Le welche, variété d'oïl relevant du lorrain roman enclavée en territoire germanophone alsacien, se caractérise par une vulnérabilité certaine, qui le condamne a priori à disparaître à plus ou moins court terme (Michel, 2015). Cependant, il bénéficie aujourd'hui d'un certain regain d'intérêt et d'activisme socioculturel au sein de la société civile locale, dont nous proposons de rendre compte dans cette communication.
Sur la base d'une enquête de terrain au Pays welche réalisée en 2019, axée sur les stratégies de préservation de la diversité linguistique et culturelle (cf. Alén Garabato & Djordjevic Léonard, 2022 ; Djordjevic Léonard, 2022), nous proposons ici une réflexion sur la langue, régionale et dans ce cas précis très minoritaire, comme qualité – terme qui mettrons en relation dialectique avec la langue sans qualité (Canut, 2008). Il ne s'agit ni des qualités d'essentialisation des origines, ni de purisme, ni de grégarisme ni d'identitarisme, mais de manifestation de la culture, comme composante de la vie (Henry, 1987). En tant que sociolinguistes, nous montreront comment l'action sur et pour la langue minoritaire ici participe d'un patient travail favorisant la qualité de la vie, selon la logique de la linguistique du développement social (Agresti, 2018) ; en tant que linguistes, nous mettrons en valeur la qualité de la langue du point de vue de sa description. Ces deux facettes du travail « de par en bas » observées sur le terrain (faire connaître la langue, systématiser les connaissances, écrire) vont dans le sens d'un partage, d'un pluralisme et d'un « vivre ensemble », favorisé ici par la situation d'enclave de langue d'oïl au cœur de l'Alsace.
Notre communication s'inscrira par conséquent en ligne directe dans le paradigme de la linguistique du développement social (Agresti, 2018) déjà mentionné, ainsi que dans l'écologie (socio)linguistique (Léonard, 2017).
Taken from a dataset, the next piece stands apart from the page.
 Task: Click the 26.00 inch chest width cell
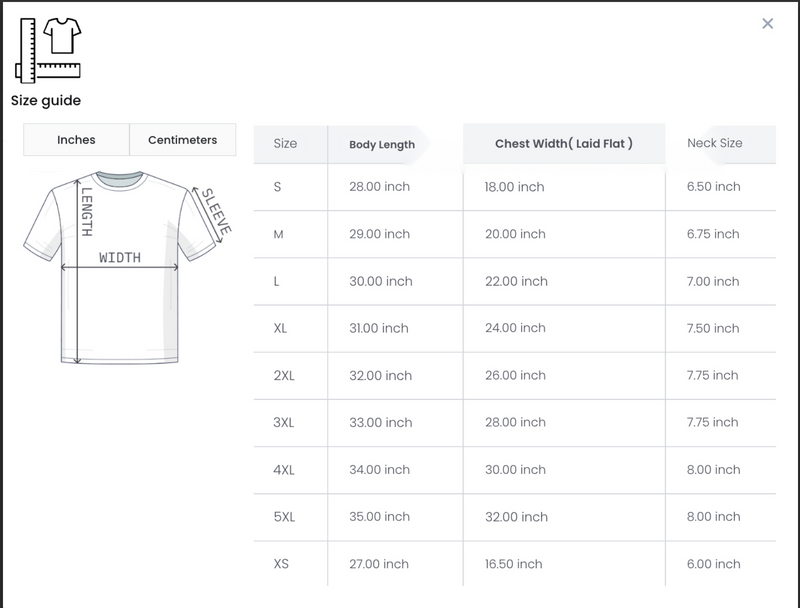pyautogui.click(x=515, y=376)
Ce double modèle nous servira de prisme pour observer les actions entreprises par les activistes locaux mettant la langue au centre de leur action en tant que facteur de cohésion sociétale et en tant que vecteur de développement collectif. Sur le plan méthodologique, nous analyserons les données collectées sur le terrain – ressources documentaires, entretiens semi-dirigés avec les activistes du welche, selon la méthode « Les langues et vous » ancrée dans les récits de vie militante (Léonard et Jagueneau, 2013), visites guidées de sites culturels liées à cette action « de par en bas », cours de « patois », etc. – afin de montrer, du point de vue sociolinguistique autant que linguistique, la qualité du travail produit pour l'élaboration du corpus de la langue et dans les tentatives de valorisation de son statut. Nous chercherons à comprendre dans quelle mesure ce travail tout en qualité sur la langue, la mémoire, le patrimoine et la vie par les aménageurs welches « de par en bas » implique des éléments propres à cette situation d'enclave au sein d'un complexe multilingue alloglotte (contact avec l'alsacien et du lorrain), ou s'il émerge indépendamment de cette immersion dans des modèles pluralistes – sachant que le contexte régional et national reste résolument assimilationniste.